There's 4 dough meshes that we swap between as the player interacts:
- The round un-kneaded one (rigidbody)
- The kneaded ball with the flat bottom (another rigidbody)
- A cylinder shape that never gets removed from the plate (this is the spinning one)
- The pizza crust which is another rigidbody that gets attached
The cylinder one on the plate is just made so we can stretch the scale on x and z while we spin the y axis and it still looks reasonable
Our source is up here if you want to check it out: https://github.com/ataboo/mj2023 but be warned that it's game jam code haha.
Yeah I've found it's one of those things that you don't realize how tricky it is until you make it. I was in a group doing a mech game a while ago where I would have liked to capture the scale as well as you did here and then add sound, camera shake and dedicated animations to really show the melee hits and building destruction. It really made me appreciate professional first person games that manage to make impacts and melee combat work well.
I liked the variety in the problems presented and solved in the dialogue. Where some games might have you strong-arming all antagonists, it's more interesting to reveal a sympathetic reason through direct conversation.
Like others have mentioned, music and effects would have really helped the experience but it sounds like that was just pushed out by other priorities.
At the end of the day, it was well put together and the movement was tight.
This is a fun concept and you guys put out a lot of assets in a short time. The details in the buildings, parks, etc. captured the scale really well.

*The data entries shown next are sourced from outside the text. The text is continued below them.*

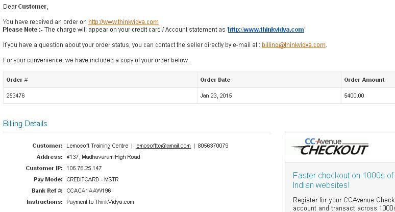Viewport: 395px width, 212px height.
Task: Select the Madhavaram High Road address
Action: coord(103,157)
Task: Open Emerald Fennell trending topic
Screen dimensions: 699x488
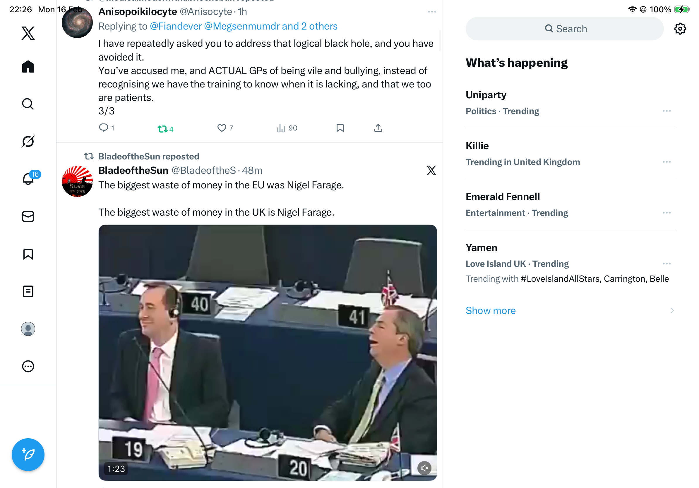Action: pos(503,197)
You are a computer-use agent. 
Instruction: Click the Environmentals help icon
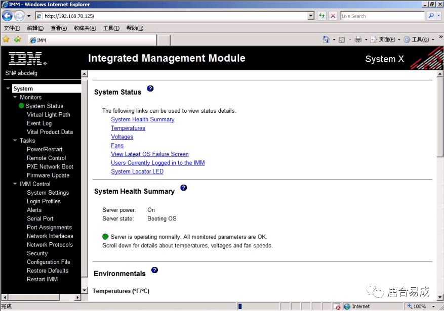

I always get a kick out of a good destructible environment but I think the feedback from the destruction could have been pumped up a bit (particles, bits falling off) since everything is first-person (monster) immersive. i.e The claw swings seemed a bit disconnected from the damage they did or didn't cause.
The Japanese theming was fun and those still images were really great.
That was fun! Great animation on the characters. I like the West Wing style talk while we walk story telling. The push mechanics had a lot of opportunity to be creative in the fights.
I did get a soft-lock when I lost a round twice and it wouldn't let me retry. Not sure if this is worth trying to patch out or if I won the lottery.
Great atmosphere from the visuals and audio. Having the landmarks poke out of the fog was a nice way to find your way around.
I didn't manage to get the last skull. I'm not sure if it was stuck in the one rock that was glowing and whispering.
The Giant's Causeway style hex stone environment was really cool.
The first section to get familiarized with the controls is a nice touch and I liked the art style.
Not sure if you noticed but the aiming controls felt a bit strange and it would get a bit choppy at times. I'm just on a laptop and it may be the fog or something. Maybe when the bow is drawn, the mouse sensitivity could drop temporarily.
The music kicking in for the fight was great and fit everything really well.
The de-saturated minimalist vibe with that lighting makes for a cool atmosphere. I think a horror score (ex. musical stings when you see things) would have really punched it up.
You did a lot with very few simple assets. Why render a whole car when you can slowly wheel in the headlights? The switching things out when the character turns around is fun too.
Nice work on getting your first Wild Jam in!
I like that you're trying a lot of things with the lighting especially the shadow on the title-card. I like that you couldn't really see the whole monster and what you could see was looming.
I missed having the ability to strafe but falling over when dying was a nice touch.